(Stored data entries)
****************

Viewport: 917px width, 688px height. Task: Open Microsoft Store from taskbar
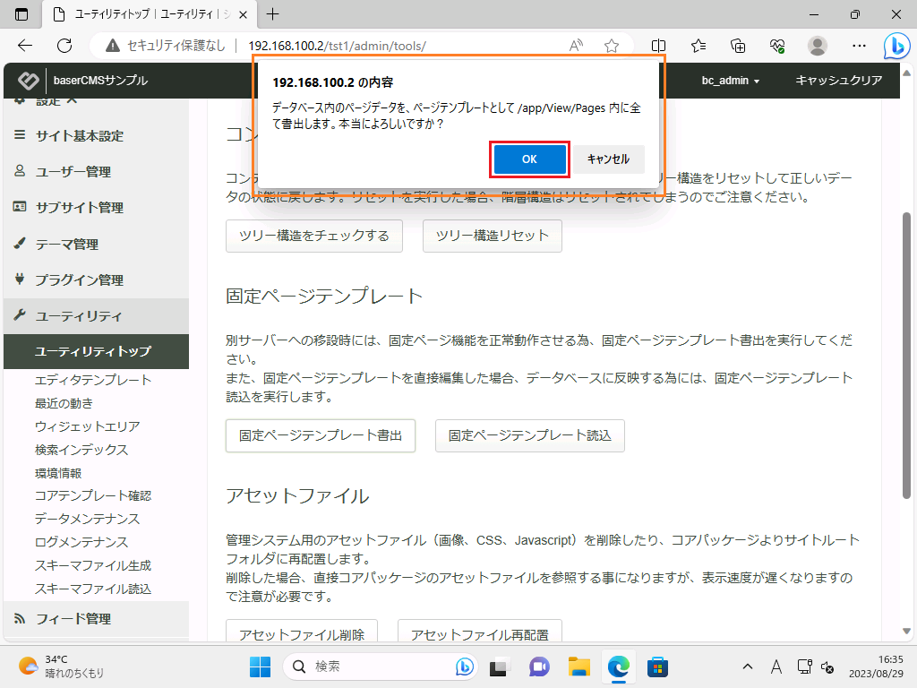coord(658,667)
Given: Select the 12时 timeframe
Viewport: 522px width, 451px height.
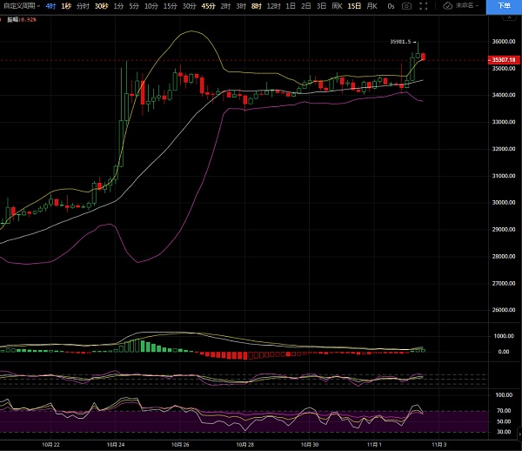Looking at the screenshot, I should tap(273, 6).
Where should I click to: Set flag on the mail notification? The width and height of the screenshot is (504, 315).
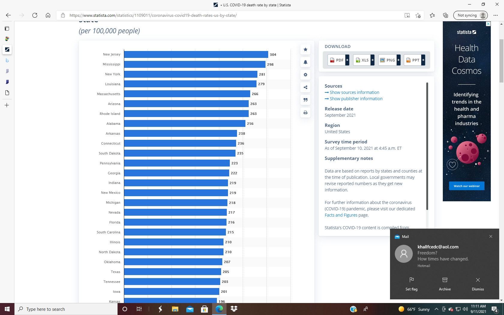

****************

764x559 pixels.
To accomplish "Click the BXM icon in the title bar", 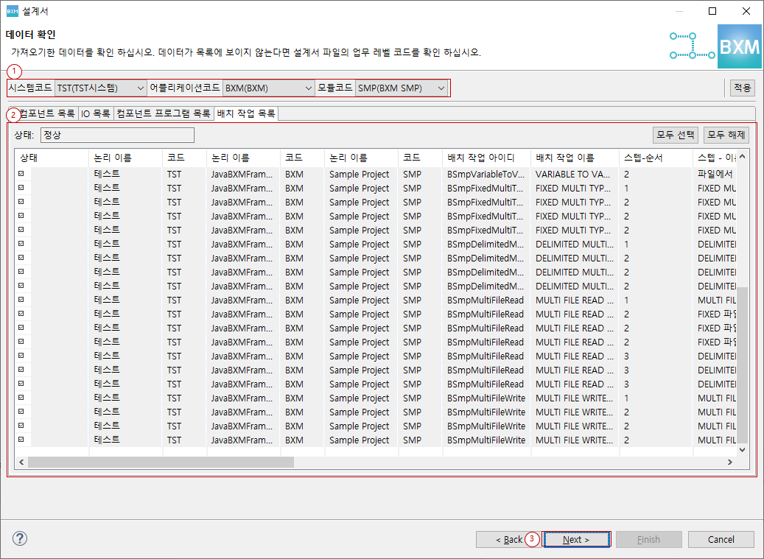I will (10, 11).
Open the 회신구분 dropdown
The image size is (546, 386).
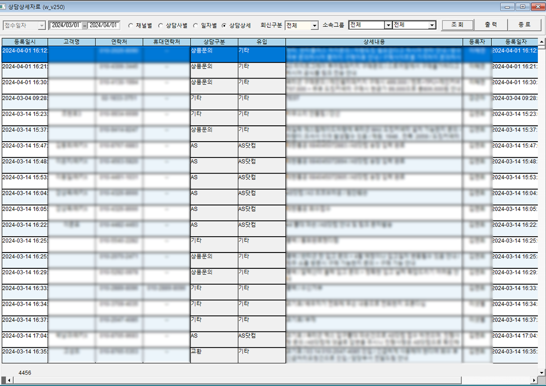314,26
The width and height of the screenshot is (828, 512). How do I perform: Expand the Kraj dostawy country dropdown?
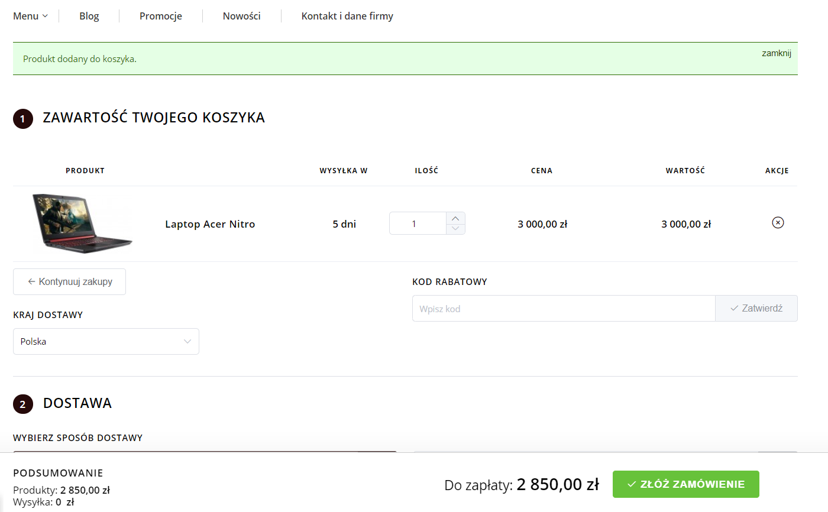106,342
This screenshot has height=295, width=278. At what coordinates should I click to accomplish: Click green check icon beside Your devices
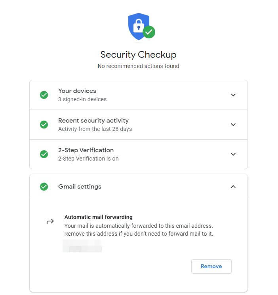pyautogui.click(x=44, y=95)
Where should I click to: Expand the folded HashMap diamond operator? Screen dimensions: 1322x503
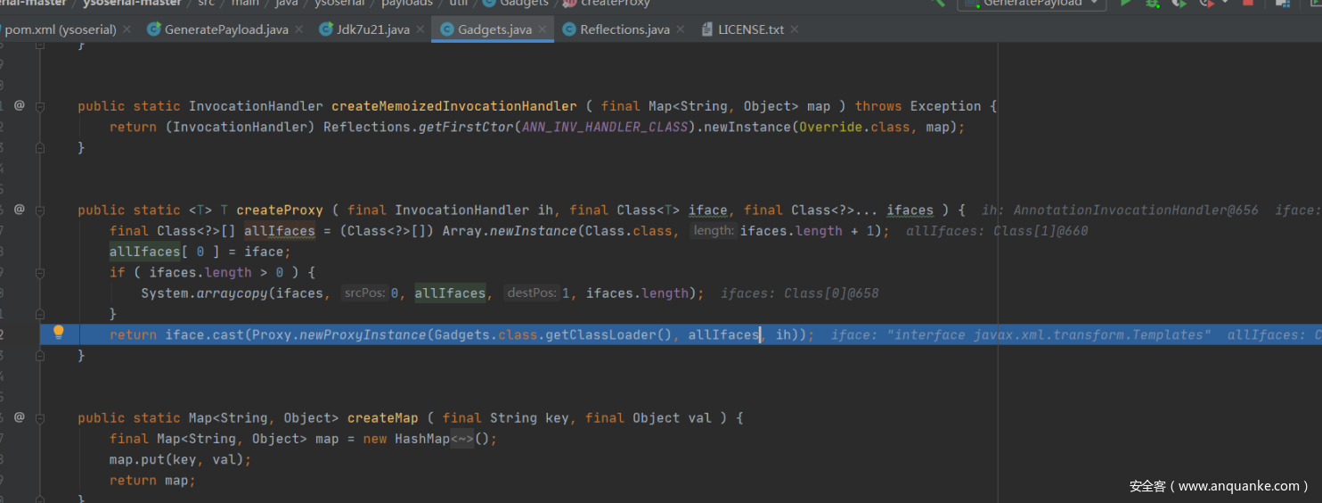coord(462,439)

****************

* _Your assignment_
When you reach the line containing "Given: Select the 12时 timeframe" in the entries above, begin restating word for word, and stop once the line containing "Where should I click to: Set" has been given. Omit the pictures.

* _Answer box_
Given: Select the 12时 timeframe
Viewport: 522px width, 451px height.
Looking at the screenshot, I should tap(273, 6).
Where should I click to: Set flag on the mail notification? The width and height of the screenshot is (504, 315).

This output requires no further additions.